(Extracted information)
--

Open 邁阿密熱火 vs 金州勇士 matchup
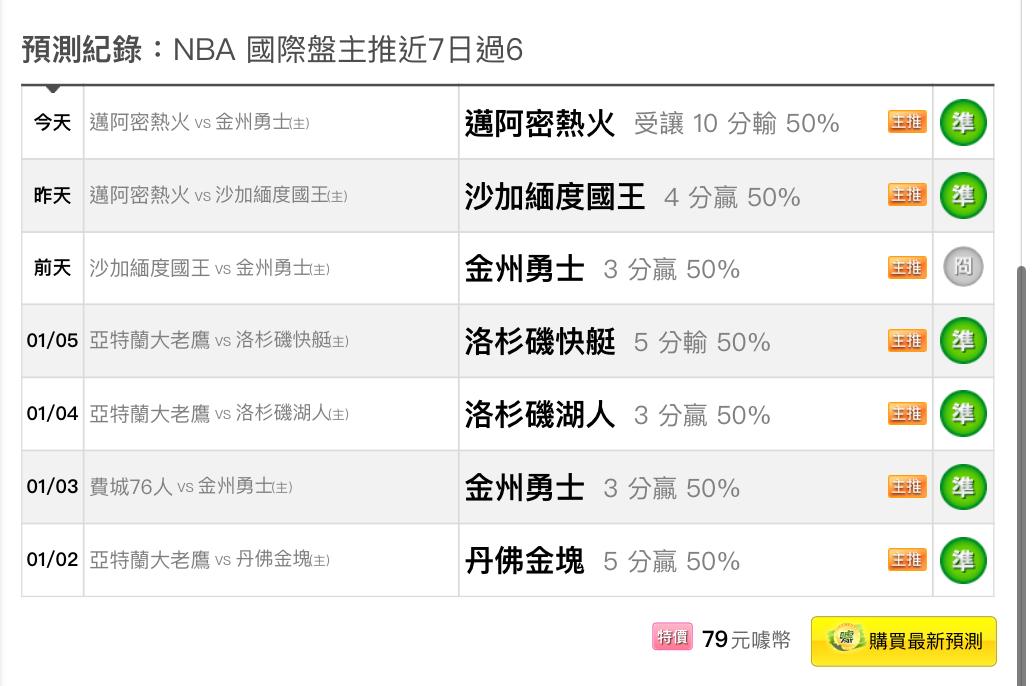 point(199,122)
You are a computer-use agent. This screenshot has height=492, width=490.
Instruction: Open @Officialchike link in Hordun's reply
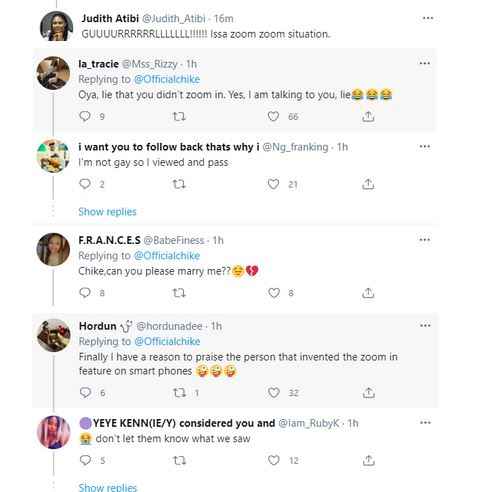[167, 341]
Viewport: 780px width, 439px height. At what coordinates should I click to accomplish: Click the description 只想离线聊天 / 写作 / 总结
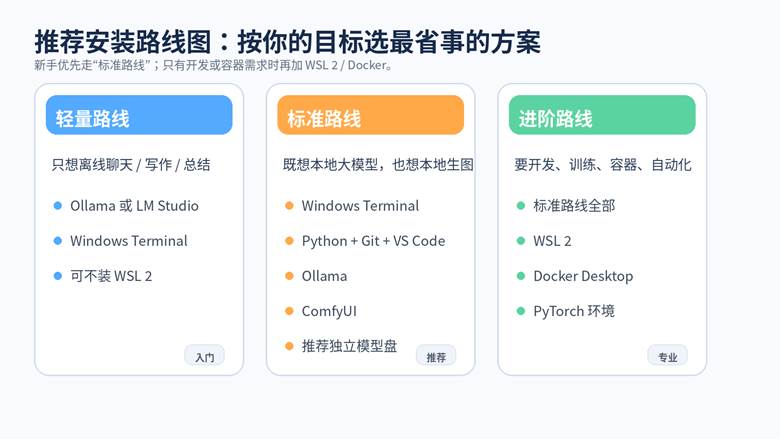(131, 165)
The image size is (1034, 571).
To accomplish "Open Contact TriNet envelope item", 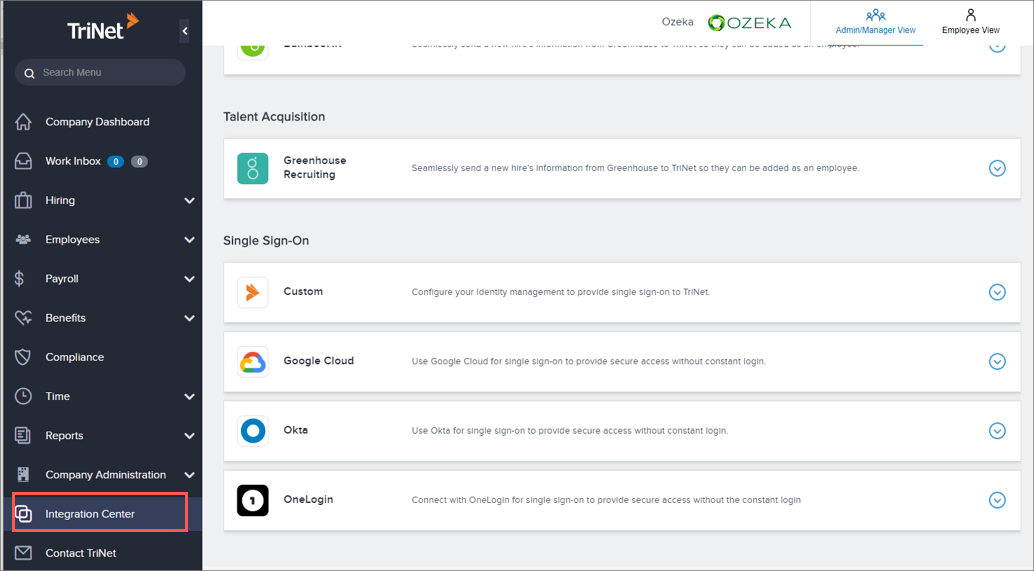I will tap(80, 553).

--

(Task requirements) Print the material above word for word, first line through the line with "The image size is (1034, 571).", and leave every picture out.

(Written answer)
Open 邁阿密熱火 vs 金州勇士 matchup
 point(199,122)
You are a computer-use agent. This screenshot has height=492, width=490.
Instruction: Open @Officialchike link in Hordun's reply
[167, 341]
Viewport: 780px width, 439px height. At what coordinates should I click to accomplish: Click the description 只想离线聊天 / 写作 / 总结
(131, 165)
The image size is (1034, 571).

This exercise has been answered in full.